Format the rows from the line containing "You are a GUI" through the line containing "click(215, 544)", both included, as a numbered list with blank lines omitted.
Start of PROVIDED ENTRIES
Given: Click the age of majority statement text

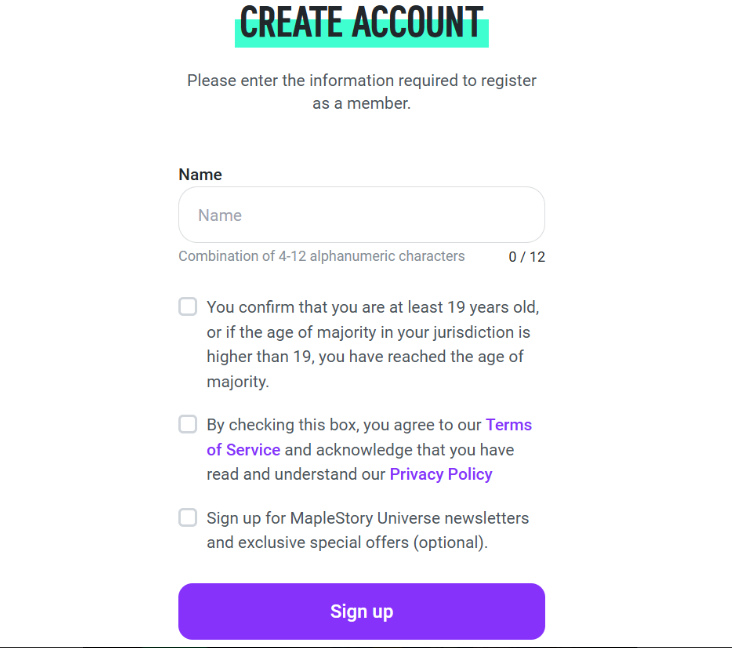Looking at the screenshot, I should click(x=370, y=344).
End of PROVIDED ENTRIES
Start of PROVIDED ENTRIES
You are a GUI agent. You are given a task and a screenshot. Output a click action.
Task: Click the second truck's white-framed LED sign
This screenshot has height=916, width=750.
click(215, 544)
End of PROVIDED ENTRIES
WORKED SOLUTION »
1. You are a GUI agent. You are given a task and a screenshot. Output a click action.
2. Task: Click the second truck's white-framed LED sign
3. This screenshot has height=916, width=750.
4. click(215, 544)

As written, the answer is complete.